[Opening Given records section]

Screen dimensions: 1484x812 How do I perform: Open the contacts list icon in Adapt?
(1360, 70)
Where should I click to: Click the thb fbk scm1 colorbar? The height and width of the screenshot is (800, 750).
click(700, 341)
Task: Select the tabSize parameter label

[Closing Given records section]

- [Problem requirements]: Restate the data above in full, keeping every word as it is.

- [Response to this exercise]:
Screen dimensions: 1484x812 How do I perform: Open the contacts list icon in Adapt?
(1360, 70)
Where should I click to: Click the thb fbk scm1 colorbar? The height and width of the screenshot is (800, 750).
click(700, 341)
Task: Select the tabSize parameter label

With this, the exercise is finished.